Evaluation#
After training the localization model, the next step is to evaluate its performance on unseen data. This involves two complementary processes: generating predictions from new images (inference) and quantitatively assessing these predictions against ground-truth annotations (evaluation).
Inference#
Inference is the process of applying the trained model to new images to detect and localize objects. The network produces predictions for every grid cell, yielding a dense set of bounding box proposals. Many of these predictions, however, are low-confidence or overlapping, which can result in multiple detections for the same object or spurious false positives. To address this, postprocessing is applied to filter unlikely predictions and resolve conflicts between overlapping boxes, producing a refined set of bounding boxes. This process can be divided into three main stages.
Preprocessing
The input image is resized, cropped, and normalized as expected by the pretrained backbone.
Forward Pass
The preprocessed image is passed through the pretrained backbone, producing a feature map.
The feature map is then processed by the localization head, which outputs a grid of predictions consisting of objectness scores and bounding box encodings.
The bounding box encodings are decoded into absolute coordinates in the image space.
Postprocessing
Thresholding: Predictions with objectness scores below a chosen threshold are discarded to remove low-confidence detections.
Non-Maximum Suppression: Overlapping bounding boxes are filtered by retaining the one with the highest confidence score, ensuring a single detection per object.
Rescaling: The remaining bounding boxes are mapped back to the original image dimensions to produce interpretable detections.

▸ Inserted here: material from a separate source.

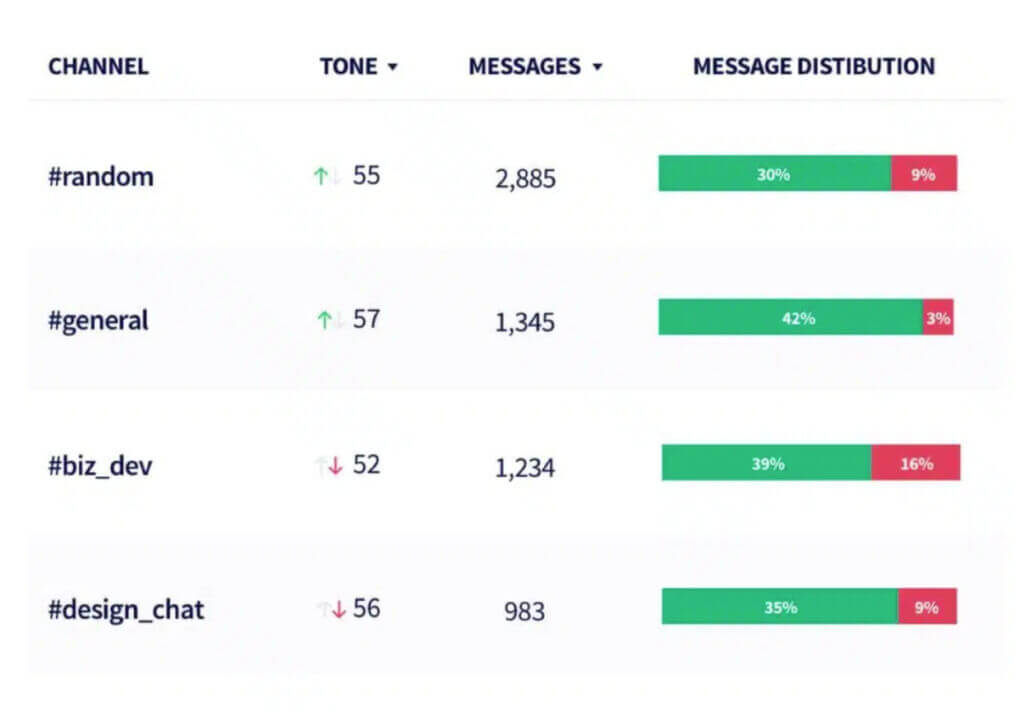Sort by the TONE column header
The width and height of the screenshot is (1024, 711).
coord(348,66)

The result of this pipeline is a set of bounding boxes for all detected objects in the image, each with an associated confidence score. Visual inspection of these outputs often provides an intuitive first impression of the model’s performance.
Note
Torchvision provides a built-in function for non-maximum suppression.
Evaluation metrics#
After performing inference on the test set, the accuracy of the detected bounding boxes needs to be quantitatively assessed through several standard metrics.
Intersection over Union (IoU)
IoU measures the overlap between predicted and ground-truth bounding boxes.
A detection is considered correct if the IoU exceeds a chosen threshold (commonly 0.5).
Precision and Recall
Precision: Fraction of predicted boxes that correctly correspond to actual objects. High precision indicates few false positives.
Recall: Fraction of ground-truth objects that are successfully detected. High recall indicates few missed detections.
Average Precision (AP)
AP summarizes the trade-off between precision and recall across different confidence thresholds.
It is computed as the area under the precision–recall curve for each class.
Mean Average Precision (mAP)
mAP is the mean of AP scores across all object classes.
Benchmarks may report mAP at a single IoU threshold (e.g., 0.5) or over a range (e.g., 0.5:0.95) to provide a comprehensive measure of accuracy.
Together, these metrics provide a complete picture of the model’s effectiveness, highlighting both its detection quality and computational efficiency.
Note
TorchEval is a library that provides standardized implementations of evaluation metrics for machine learning models, including those for object detection tasks.